Can You Get Back the 25% Canada Withholds From Your Pension After Aliyah?
Often, yes. Once you are a non-resident of Canada, the default is a flat 25% Part XIII tax skimmed off your RRSP, RRIF, OAS, CPP, and pension before it ever reaches your Israeli account4. The Section 217 election lets you instead file a Canadian return and be taxed on that Canadian-source income at the normal graduated rates a resident pays1. For a modest-income retiree that graduated bill is usually well below 25%, so the difference comes back as a refund.
Not advice
This is one of the most under-used cross-border moves for Canadian olim, and almost every new arrival is blindsided by it twice. First they are surprised that Canada keeps taxing their pension at all after they leave; then they assume the 25% taken at source is simply their final tax and there is nothing to be done. For lower-income retirees, that second assumption can quietly cost thousands of Canadian dollars a year. A native Israeli retiree never confronts any of this, because they have no Canadian-source pension and no Canadian return to file.

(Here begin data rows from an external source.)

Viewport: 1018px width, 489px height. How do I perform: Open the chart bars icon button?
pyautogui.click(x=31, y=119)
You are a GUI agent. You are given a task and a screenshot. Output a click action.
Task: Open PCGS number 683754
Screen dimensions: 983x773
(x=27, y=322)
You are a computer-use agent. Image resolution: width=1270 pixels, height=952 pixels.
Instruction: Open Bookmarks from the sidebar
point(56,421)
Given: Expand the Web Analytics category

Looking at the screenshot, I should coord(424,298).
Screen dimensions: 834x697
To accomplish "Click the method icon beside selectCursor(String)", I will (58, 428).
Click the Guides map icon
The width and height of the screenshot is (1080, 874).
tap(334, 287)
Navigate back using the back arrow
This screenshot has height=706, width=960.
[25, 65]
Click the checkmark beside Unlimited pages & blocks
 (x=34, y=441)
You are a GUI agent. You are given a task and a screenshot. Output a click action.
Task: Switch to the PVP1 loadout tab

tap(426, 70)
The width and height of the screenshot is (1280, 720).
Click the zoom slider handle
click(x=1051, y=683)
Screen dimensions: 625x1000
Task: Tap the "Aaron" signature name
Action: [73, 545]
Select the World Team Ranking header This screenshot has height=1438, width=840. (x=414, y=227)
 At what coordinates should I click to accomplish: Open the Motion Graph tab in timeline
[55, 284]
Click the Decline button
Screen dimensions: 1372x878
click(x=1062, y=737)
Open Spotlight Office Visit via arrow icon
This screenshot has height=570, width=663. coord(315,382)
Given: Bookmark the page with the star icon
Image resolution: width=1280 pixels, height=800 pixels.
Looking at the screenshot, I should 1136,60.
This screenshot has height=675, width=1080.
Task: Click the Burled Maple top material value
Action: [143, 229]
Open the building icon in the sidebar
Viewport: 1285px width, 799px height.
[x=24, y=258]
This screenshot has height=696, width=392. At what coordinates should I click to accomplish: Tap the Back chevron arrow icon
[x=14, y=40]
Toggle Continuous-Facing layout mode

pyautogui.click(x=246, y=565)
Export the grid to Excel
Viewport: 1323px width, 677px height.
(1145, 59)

Canadian side: what is the default 25% withholding?
When you become a non-resident of Canada, Canadian payers must deduct non-resident tax, usually 25%, from most Canadian-source amounts they pay or credit to you, and remit it to the Canada Revenue Agency (CRA)4. This is a final, flat tax under Part XIII of the Income Tax Act: no personal credits, no graduated brackets, no return required. The payer simply withholds and you receive the net.
The income types caught are exactly the ones a retired oleh lives on: Canada Pension Plan (CPP) and Quebec Pension Plan (QPP) benefits, Old Age Security (OAS), registered-pension payments, and withdrawals from an RRSP or RRIF2. The same 25% applies to an RRSP or RRIF you collapse after aliyah, which is one reason the "cash it all out" instinct can be expensive.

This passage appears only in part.